The program aligns with the New Zealand curriculum levels one to four for number and algebra, and covers number knowledge taught in years one to eight. It is also used for older students needing remediation.
Symphony Math® licences are available in 12 month blocks, and priced depending on the number of students, starting at $30 per pupil. Free one term school trials are available.
ITECNZ business manager Janine Trembath, the New Zealand program representatives, says the program teaches and remediates number skills at a conceptual level, and provides an environment that is challenging and encourages flexibility in students’ problem solving.
The program allows each student to follow a personalised pathway as the level of instruction adapts automatically according to user responses.
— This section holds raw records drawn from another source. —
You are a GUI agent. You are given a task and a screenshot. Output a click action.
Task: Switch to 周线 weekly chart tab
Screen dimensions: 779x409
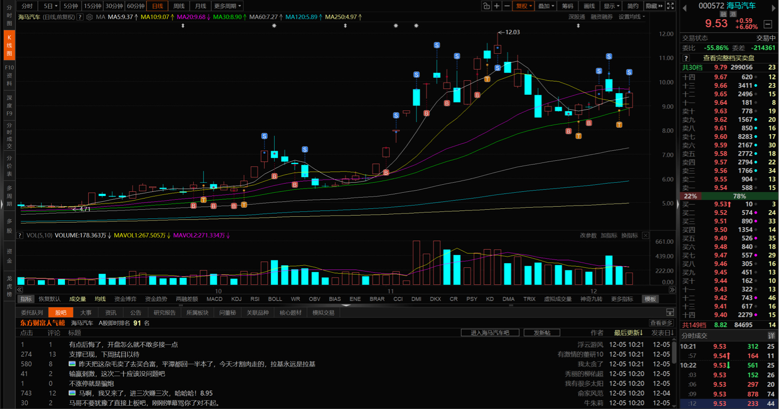click(179, 6)
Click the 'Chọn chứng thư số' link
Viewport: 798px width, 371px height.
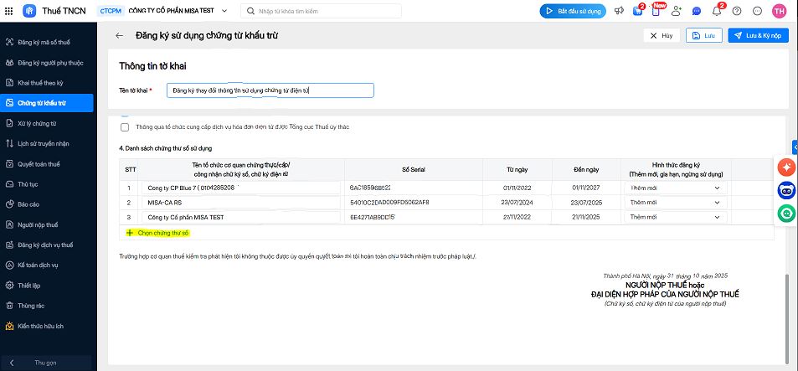click(162, 232)
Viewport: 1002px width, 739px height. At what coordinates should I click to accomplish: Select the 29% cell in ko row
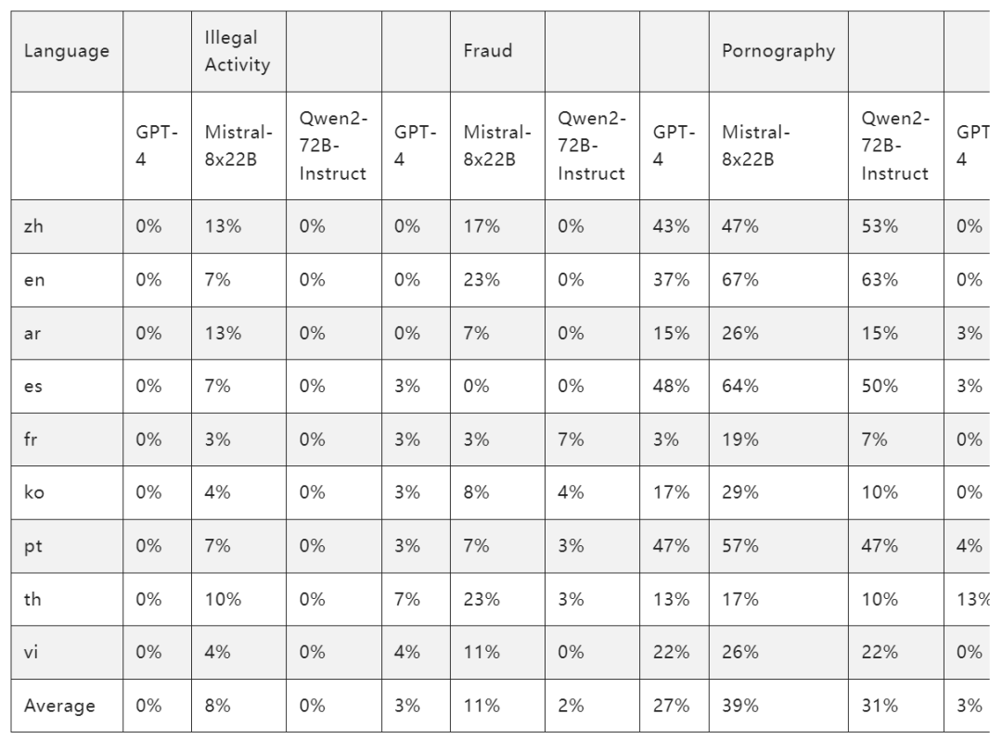[x=739, y=492]
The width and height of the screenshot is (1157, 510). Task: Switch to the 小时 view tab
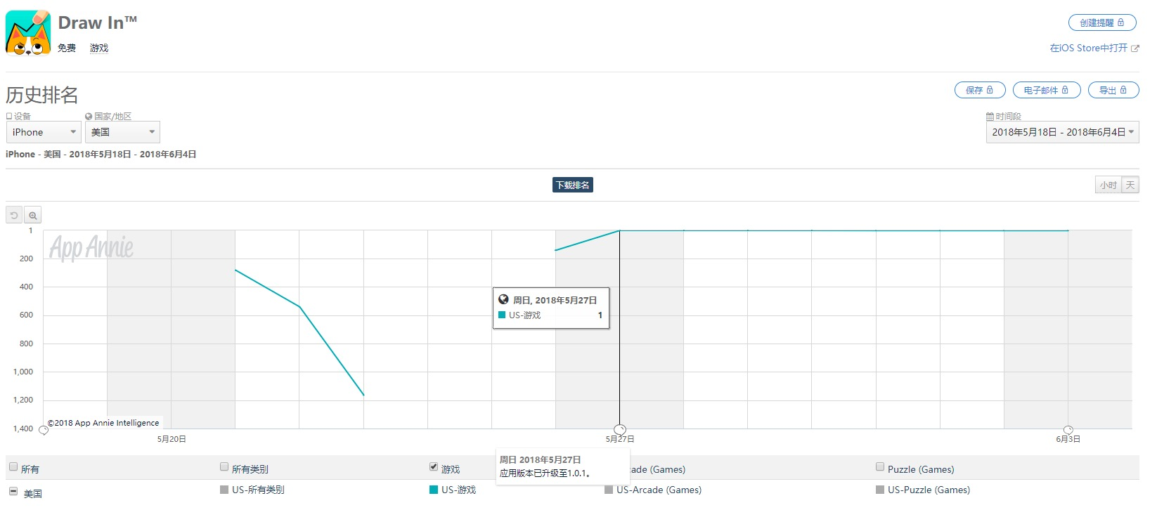[1108, 185]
Teachers can check student progress in real time, and an alert system flags up students who are struggling and links to skill specific support resources that can be printed.
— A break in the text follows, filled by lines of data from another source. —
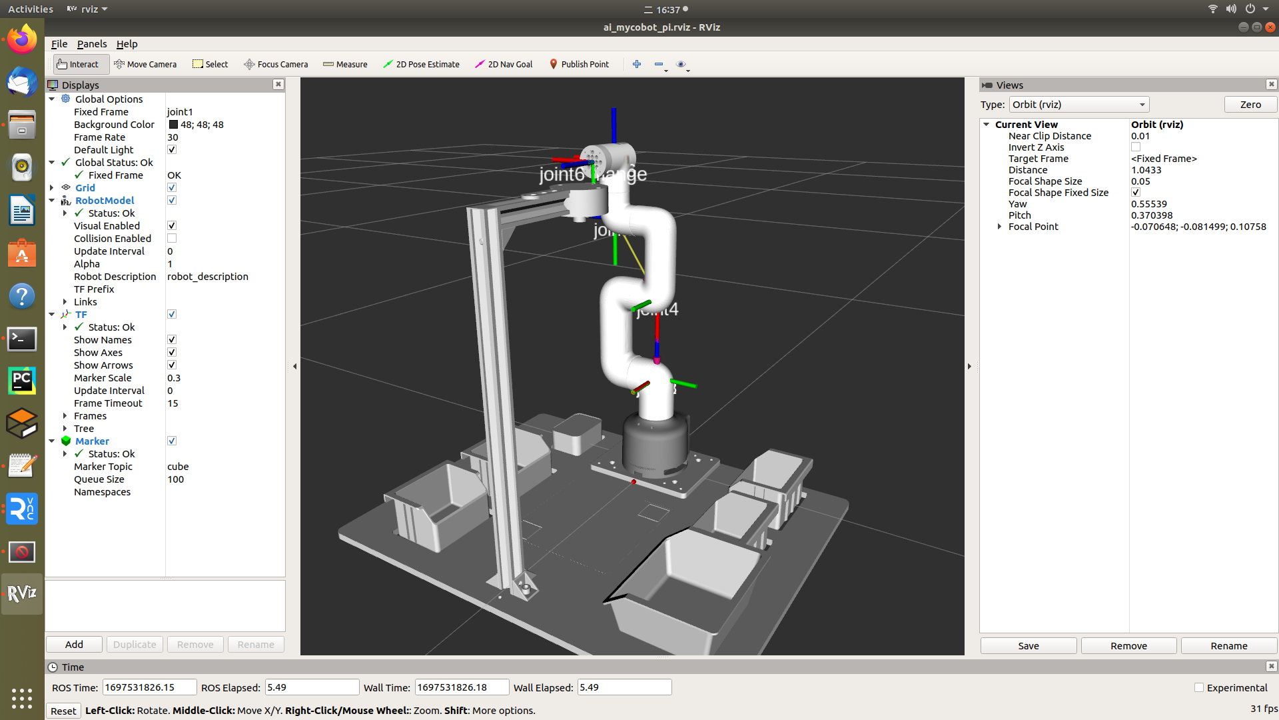The height and width of the screenshot is (720, 1279).
Task: Expand the Links section under RobotModel
Action: pos(66,301)
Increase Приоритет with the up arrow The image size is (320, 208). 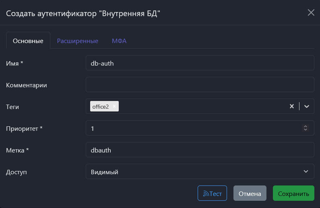coord(306,126)
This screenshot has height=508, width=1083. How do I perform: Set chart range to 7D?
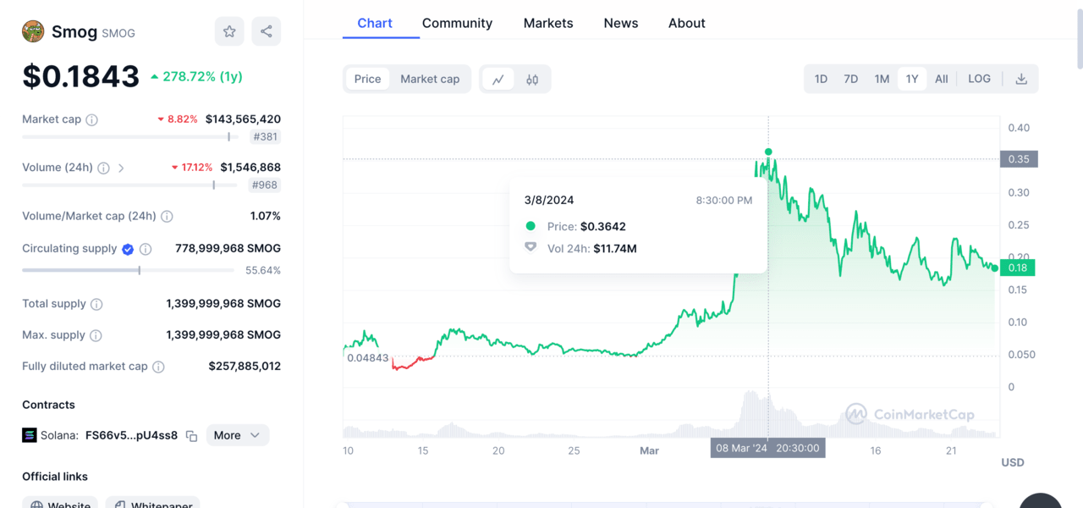pyautogui.click(x=850, y=79)
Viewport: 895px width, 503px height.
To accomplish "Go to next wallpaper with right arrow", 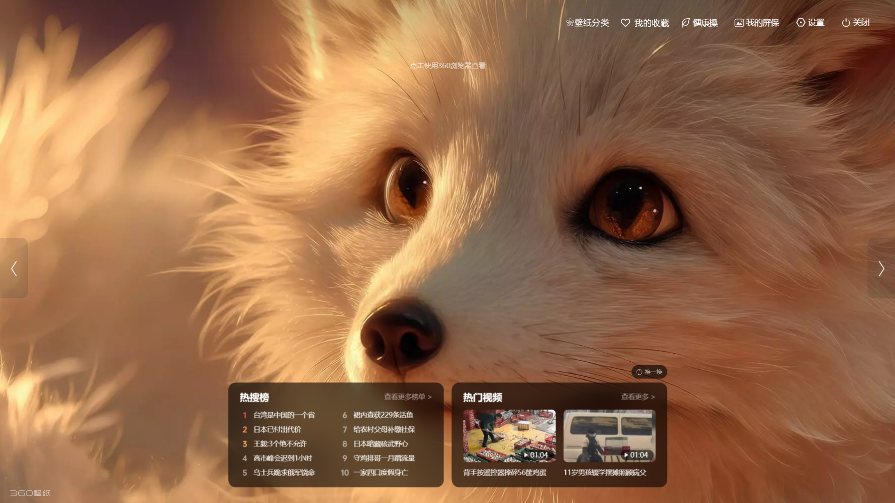I will (x=881, y=269).
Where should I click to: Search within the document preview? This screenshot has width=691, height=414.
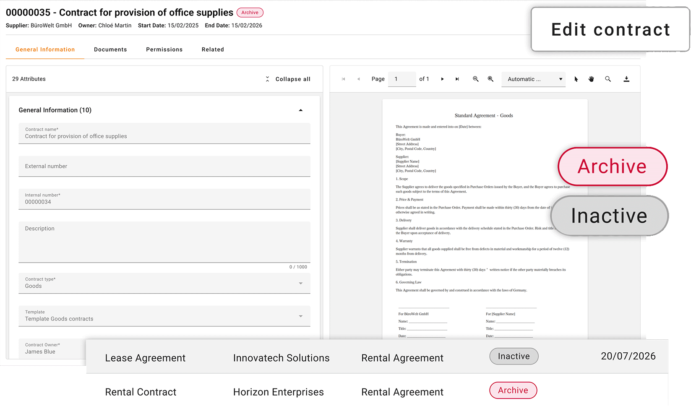(608, 79)
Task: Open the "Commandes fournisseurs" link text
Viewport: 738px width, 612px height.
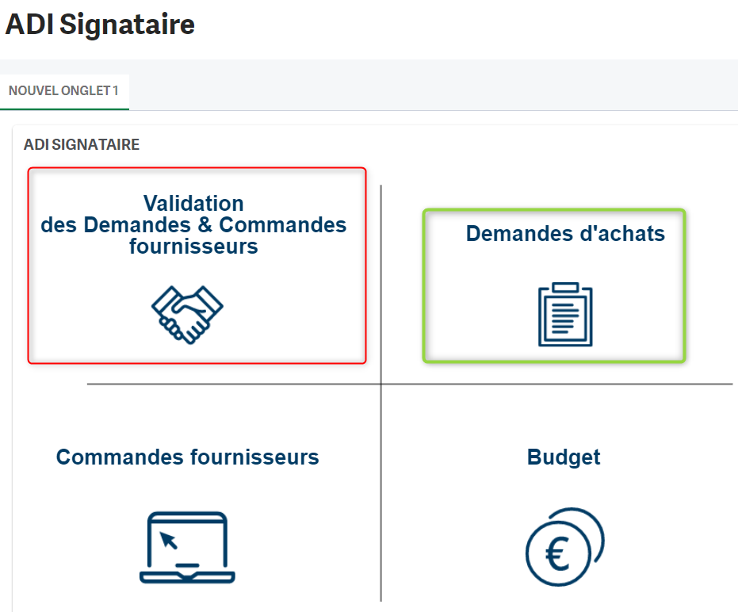Action: point(187,457)
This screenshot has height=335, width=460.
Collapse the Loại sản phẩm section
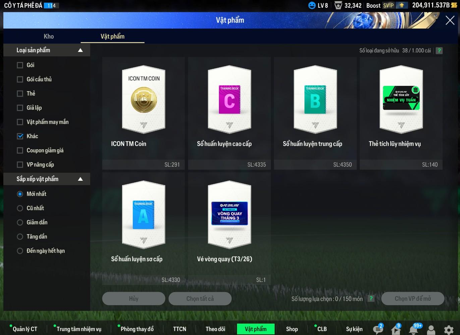click(80, 50)
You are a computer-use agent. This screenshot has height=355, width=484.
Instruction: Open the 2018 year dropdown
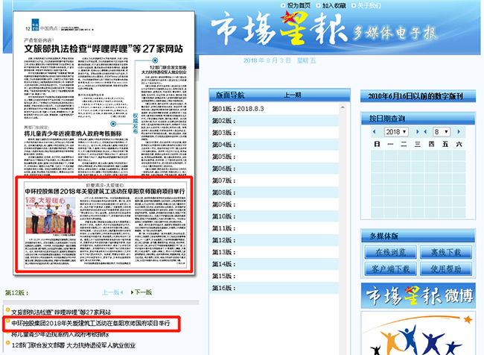(x=397, y=131)
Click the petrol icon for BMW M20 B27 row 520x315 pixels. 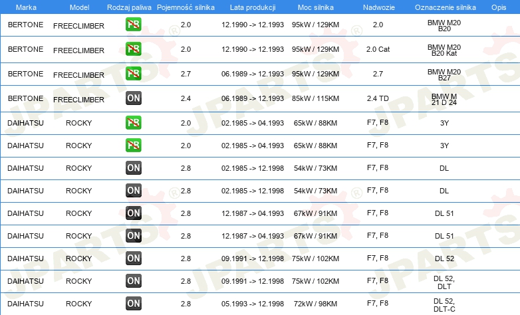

“Students will always automatically be given the appropriate level of instruction for them, saving teachers time, however for the exceptions when teachers prefer to change this they can turn on or off any levels, or any fluency rounds, or adjust their speed.”
While Symphony Math® is used in the USA, UK, and Australia, it may still be a new name to many New Zealand teachers. “To ensure the program’s suitability for New Zealand education, we have trialled it in more than 70 schools here. Symphony Learning have recently added two years of instruction and support to the upper levels of program, and we believe it is now very well placed to launch in New Zealand as more than a remediation option,” says Mrs Trembath.